Provided data:
---*---

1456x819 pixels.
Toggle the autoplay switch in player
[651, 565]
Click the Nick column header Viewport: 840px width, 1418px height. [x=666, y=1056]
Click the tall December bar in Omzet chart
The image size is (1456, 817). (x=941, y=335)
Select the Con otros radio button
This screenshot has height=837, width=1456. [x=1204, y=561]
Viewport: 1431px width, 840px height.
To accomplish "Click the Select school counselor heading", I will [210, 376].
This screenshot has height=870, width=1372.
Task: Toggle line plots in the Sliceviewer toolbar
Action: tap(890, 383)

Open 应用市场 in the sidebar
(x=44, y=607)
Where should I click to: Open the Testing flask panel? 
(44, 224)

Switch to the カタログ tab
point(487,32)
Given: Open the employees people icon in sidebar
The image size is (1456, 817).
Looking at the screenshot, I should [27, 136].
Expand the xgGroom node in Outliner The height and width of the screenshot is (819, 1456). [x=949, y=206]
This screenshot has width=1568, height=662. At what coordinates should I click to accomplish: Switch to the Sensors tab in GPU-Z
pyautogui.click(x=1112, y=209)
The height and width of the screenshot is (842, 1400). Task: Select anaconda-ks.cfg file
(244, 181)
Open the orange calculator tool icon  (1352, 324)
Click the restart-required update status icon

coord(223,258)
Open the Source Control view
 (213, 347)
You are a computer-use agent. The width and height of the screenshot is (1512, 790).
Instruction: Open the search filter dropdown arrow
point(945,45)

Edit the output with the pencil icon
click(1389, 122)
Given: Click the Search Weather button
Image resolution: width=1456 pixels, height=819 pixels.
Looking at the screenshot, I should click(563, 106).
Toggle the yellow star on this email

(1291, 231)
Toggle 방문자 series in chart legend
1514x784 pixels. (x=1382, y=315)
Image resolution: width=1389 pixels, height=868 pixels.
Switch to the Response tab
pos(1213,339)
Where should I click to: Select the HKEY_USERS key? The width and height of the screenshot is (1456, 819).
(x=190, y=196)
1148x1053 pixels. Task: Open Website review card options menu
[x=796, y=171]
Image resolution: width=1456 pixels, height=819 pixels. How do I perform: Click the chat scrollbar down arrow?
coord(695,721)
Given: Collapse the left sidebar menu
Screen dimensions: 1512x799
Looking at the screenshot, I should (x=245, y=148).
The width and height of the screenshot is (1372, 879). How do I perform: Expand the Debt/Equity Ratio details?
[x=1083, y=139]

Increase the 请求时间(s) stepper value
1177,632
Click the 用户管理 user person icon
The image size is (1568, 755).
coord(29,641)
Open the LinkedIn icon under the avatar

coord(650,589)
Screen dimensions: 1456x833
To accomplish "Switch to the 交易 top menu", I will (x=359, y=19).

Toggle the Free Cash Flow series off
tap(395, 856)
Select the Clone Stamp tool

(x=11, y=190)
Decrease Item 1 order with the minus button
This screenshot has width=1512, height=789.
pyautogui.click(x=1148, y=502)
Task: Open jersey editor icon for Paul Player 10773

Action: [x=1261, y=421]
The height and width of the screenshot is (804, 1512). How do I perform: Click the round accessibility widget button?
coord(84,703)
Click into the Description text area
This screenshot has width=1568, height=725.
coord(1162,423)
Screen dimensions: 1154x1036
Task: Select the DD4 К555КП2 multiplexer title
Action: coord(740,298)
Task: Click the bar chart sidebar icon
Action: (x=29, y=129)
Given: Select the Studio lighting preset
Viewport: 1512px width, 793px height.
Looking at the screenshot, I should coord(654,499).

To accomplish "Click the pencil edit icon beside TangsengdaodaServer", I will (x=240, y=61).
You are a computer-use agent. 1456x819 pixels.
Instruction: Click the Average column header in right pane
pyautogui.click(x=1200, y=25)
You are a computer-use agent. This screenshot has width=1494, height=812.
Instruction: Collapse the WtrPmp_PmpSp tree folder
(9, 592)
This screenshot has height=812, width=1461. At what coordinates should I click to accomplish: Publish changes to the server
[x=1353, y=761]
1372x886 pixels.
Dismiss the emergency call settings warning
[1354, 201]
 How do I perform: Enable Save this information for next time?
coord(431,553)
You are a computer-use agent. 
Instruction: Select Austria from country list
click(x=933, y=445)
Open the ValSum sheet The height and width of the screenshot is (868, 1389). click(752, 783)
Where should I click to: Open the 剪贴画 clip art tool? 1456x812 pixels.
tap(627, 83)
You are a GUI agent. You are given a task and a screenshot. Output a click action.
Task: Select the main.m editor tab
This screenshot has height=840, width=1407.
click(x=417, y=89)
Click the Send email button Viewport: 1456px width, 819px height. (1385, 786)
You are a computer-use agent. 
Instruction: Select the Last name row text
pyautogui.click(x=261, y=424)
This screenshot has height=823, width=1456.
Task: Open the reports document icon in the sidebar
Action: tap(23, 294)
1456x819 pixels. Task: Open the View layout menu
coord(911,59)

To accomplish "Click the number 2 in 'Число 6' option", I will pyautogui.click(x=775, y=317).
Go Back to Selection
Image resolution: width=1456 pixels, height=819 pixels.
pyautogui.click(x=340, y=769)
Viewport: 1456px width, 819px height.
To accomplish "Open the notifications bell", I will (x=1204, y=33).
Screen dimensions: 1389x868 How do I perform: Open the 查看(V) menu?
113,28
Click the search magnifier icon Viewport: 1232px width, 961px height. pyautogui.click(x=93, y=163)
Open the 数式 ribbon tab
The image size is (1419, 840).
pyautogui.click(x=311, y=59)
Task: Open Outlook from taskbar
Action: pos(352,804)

---*---

Aim of the exercise: What is needed is an exact transcription of all the data.

Answer box:
1456x819 pixels.
Toggle the autoplay switch in player
[651, 565]
Click the Nick column header Viewport: 840px width, 1418px height. [x=666, y=1056]
Click the tall December bar in Omzet chart
The image size is (1456, 817). (x=941, y=335)
Select the Con otros radio button
This screenshot has height=837, width=1456. [x=1204, y=561]
Viewport: 1431px width, 840px height.
To accomplish "Click the Select school counselor heading", I will [210, 376].
This screenshot has height=870, width=1372.
Task: Toggle line plots in the Sliceviewer toolbar
Action: tap(890, 383)

Open 应用市场 in the sidebar
(x=44, y=607)
Where should I click to: Open the Testing flask panel? 
(44, 224)

Switch to the カタログ tab
point(487,32)
Given: Open the employees people icon in sidebar
The image size is (1456, 817).
Looking at the screenshot, I should [27, 136].
Expand the xgGroom node in Outliner The height and width of the screenshot is (819, 1456). [x=949, y=206]
This screenshot has width=1568, height=662. At what coordinates should I click to accomplish: Switch to the Sensors tab in GPU-Z
pyautogui.click(x=1112, y=209)
The height and width of the screenshot is (842, 1400). Task: Select anaconda-ks.cfg file
(244, 181)
Open the orange calculator tool icon  (1352, 324)
Click the restart-required update status icon

coord(223,258)
Open the Source Control view
 (213, 347)
You are a computer-use agent. The width and height of the screenshot is (1512, 790).
Instruction: Open the search filter dropdown arrow
point(945,45)

Edit the output with the pencil icon
click(1389, 122)
Given: Click the Search Weather button
Image resolution: width=1456 pixels, height=819 pixels.
Looking at the screenshot, I should click(563, 106).
Toggle the yellow star on this email

(1291, 231)
Toggle 방문자 series in chart legend
1514x784 pixels. (x=1382, y=315)
Image resolution: width=1389 pixels, height=868 pixels.
Switch to the Response tab
pos(1213,339)
Where should I click to: Select the HKEY_USERS key? The width and height of the screenshot is (1456, 819).
(x=190, y=196)
1148x1053 pixels. Task: Open Website review card options menu
[x=796, y=171]
Image resolution: width=1456 pixels, height=819 pixels. How do I perform: Click the chat scrollbar down arrow?
coord(695,721)
Given: Collapse the left sidebar menu
Screen dimensions: 1512x799
Looking at the screenshot, I should (x=245, y=148).
The width and height of the screenshot is (1372, 879). How do I perform: Expand the Debt/Equity Ratio details?
[x=1083, y=139]

Increase the 请求时间(s) stepper value
1177,632
Click the 用户管理 user person icon
The image size is (1568, 755).
coord(29,641)
Open the LinkedIn icon under the avatar

coord(650,589)
Screen dimensions: 1456x833
To accomplish "Switch to the 交易 top menu", I will (x=359, y=19).

Toggle the Free Cash Flow series off
tap(395, 856)
Select the Clone Stamp tool

(x=11, y=190)
Decrease Item 1 order with the minus button
This screenshot has width=1512, height=789.
pyautogui.click(x=1148, y=502)
Task: Open jersey editor icon for Paul Player 10773

Action: [x=1261, y=421]
The height and width of the screenshot is (804, 1512). How do I perform: Click the round accessibility widget button?
coord(84,703)
Click into the Description text area
This screenshot has width=1568, height=725.
coord(1162,423)
Screen dimensions: 1154x1036
Task: Select the DD4 К555КП2 multiplexer title
Action: coord(740,298)
Task: Click the bar chart sidebar icon
Action: (x=29, y=129)
Given: Select the Studio lighting preset
Viewport: 1512px width, 793px height.
Looking at the screenshot, I should coord(654,499).

To accomplish "Click the pencil edit icon beside TangsengdaodaServer", I will (x=240, y=61).
You are a computer-use agent. 1456x819 pixels.
Instruction: Click the Average column header in right pane
pyautogui.click(x=1200, y=25)
You are a computer-use agent. This screenshot has width=1494, height=812.
Instruction: Collapse the WtrPmp_PmpSp tree folder
(9, 592)
This screenshot has height=812, width=1461. At what coordinates should I click to accomplish: Publish changes to the server
[x=1353, y=761]
1372x886 pixels.
Dismiss the emergency call settings warning
[1354, 201]
 How do I perform: Enable Save this information for next time?
coord(431,553)
You are a computer-use agent. 
Instruction: Select Austria from country list
click(x=933, y=445)
Open the ValSum sheet The height and width of the screenshot is (868, 1389). click(752, 783)
Where should I click to: Open the 剪贴画 clip art tool? 1456x812 pixels.
tap(627, 83)
You are a GUI agent. You are given a task and a screenshot. Output a click action.
Task: Select the main.m editor tab
This screenshot has height=840, width=1407.
click(x=417, y=89)
Click the Send email button Viewport: 1456px width, 819px height. (1385, 786)
You are a computer-use agent. 
Instruction: Select the Last name row text
pyautogui.click(x=261, y=424)
This screenshot has height=823, width=1456.
Task: Open the reports document icon in the sidebar
Action: tap(23, 294)
1456x819 pixels. Task: Open the View layout menu
coord(911,59)

To accomplish "Click the number 2 in 'Число 6' option", I will pyautogui.click(x=775, y=317).
Go Back to Selection
Image resolution: width=1456 pixels, height=819 pixels.
pyautogui.click(x=340, y=769)
Viewport: 1456px width, 819px height.
To accomplish "Open the notifications bell", I will (x=1204, y=33).
Screen dimensions: 1389x868 How do I perform: Open the 查看(V) menu?
113,28
Click the search magnifier icon Viewport: 1232px width, 961px height. pyautogui.click(x=93, y=163)
Open the 数式 ribbon tab
The image size is (1419, 840).
pyautogui.click(x=311, y=59)
Task: Open Outlook from taskbar
Action: pos(352,804)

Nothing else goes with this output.